--- TRY IT ---
Please repeat the line that contains "Screen dimensions: 1372x892" and every line after it, exactly, through the end of the records.

=== AVAILABLE RECORDS ===

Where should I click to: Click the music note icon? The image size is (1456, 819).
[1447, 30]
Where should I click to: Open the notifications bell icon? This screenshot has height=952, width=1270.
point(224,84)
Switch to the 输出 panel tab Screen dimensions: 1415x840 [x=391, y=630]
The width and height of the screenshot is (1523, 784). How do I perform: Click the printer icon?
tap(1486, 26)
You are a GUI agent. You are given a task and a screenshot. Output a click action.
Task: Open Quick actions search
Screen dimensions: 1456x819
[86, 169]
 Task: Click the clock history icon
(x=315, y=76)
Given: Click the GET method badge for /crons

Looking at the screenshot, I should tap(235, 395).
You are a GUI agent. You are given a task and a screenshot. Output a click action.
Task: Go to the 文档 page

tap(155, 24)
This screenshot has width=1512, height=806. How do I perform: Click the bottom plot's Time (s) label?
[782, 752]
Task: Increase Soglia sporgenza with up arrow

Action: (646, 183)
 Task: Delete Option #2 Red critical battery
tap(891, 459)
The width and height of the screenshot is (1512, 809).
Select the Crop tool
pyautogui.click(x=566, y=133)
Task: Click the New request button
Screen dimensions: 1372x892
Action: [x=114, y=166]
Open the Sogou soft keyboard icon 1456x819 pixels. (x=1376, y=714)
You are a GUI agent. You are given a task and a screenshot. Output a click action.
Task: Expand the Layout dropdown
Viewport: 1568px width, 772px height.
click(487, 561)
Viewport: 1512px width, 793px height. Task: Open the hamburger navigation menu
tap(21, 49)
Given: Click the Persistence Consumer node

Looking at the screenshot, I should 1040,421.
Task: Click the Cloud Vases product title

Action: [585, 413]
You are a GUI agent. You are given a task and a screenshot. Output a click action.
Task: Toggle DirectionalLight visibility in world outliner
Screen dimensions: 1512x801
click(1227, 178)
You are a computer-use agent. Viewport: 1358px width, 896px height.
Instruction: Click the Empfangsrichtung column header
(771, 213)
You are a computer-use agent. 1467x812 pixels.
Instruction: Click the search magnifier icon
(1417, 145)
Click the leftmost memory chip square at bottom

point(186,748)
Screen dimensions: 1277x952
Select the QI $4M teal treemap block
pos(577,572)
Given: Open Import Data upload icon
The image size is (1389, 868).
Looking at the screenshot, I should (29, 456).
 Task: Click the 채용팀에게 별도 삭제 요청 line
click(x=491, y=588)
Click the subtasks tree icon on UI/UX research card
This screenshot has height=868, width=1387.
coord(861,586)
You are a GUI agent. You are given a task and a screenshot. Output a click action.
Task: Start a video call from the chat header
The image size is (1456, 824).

===

--- WRITTEN RESPONSE ---
Screen dimensions: 1372x892
Action: [x=114, y=166]
Open the Sogou soft keyboard icon 1456x819 pixels. (x=1376, y=714)
You are a GUI agent. You are given a task and a screenshot. Output a click action.
Task: Expand the Layout dropdown
Viewport: 1568px width, 772px height.
click(487, 561)
Viewport: 1512px width, 793px height. Task: Open the hamburger navigation menu
tap(21, 49)
Given: Click the Persistence Consumer node

Looking at the screenshot, I should 1040,421.
Task: Click the Cloud Vases product title

Action: [585, 413]
You are a GUI agent. You are given a task and a screenshot. Output a click action.
Task: Toggle DirectionalLight visibility in world outliner
Screen dimensions: 1512x801
click(1227, 178)
You are a computer-use agent. Viewport: 1358px width, 896px height.
Instruction: Click the Empfangsrichtung column header
(771, 213)
You are a computer-use agent. 1467x812 pixels.
Instruction: Click the search magnifier icon
(1417, 145)
Click the leftmost memory chip square at bottom

point(186,748)
Screen dimensions: 1277x952
Select the QI $4M teal treemap block
pos(577,572)
Given: Open Import Data upload icon
The image size is (1389, 868).
Looking at the screenshot, I should (29, 456).
 Task: Click the 채용팀에게 별도 삭제 요청 line
click(x=491, y=588)
Click the subtasks tree icon on UI/UX research card
This screenshot has height=868, width=1387.
coord(861,586)
You are a GUI agent. You are given a task and a screenshot. Output a click action.
Task: Start a video call from the chat header
The image size is (1456, 824).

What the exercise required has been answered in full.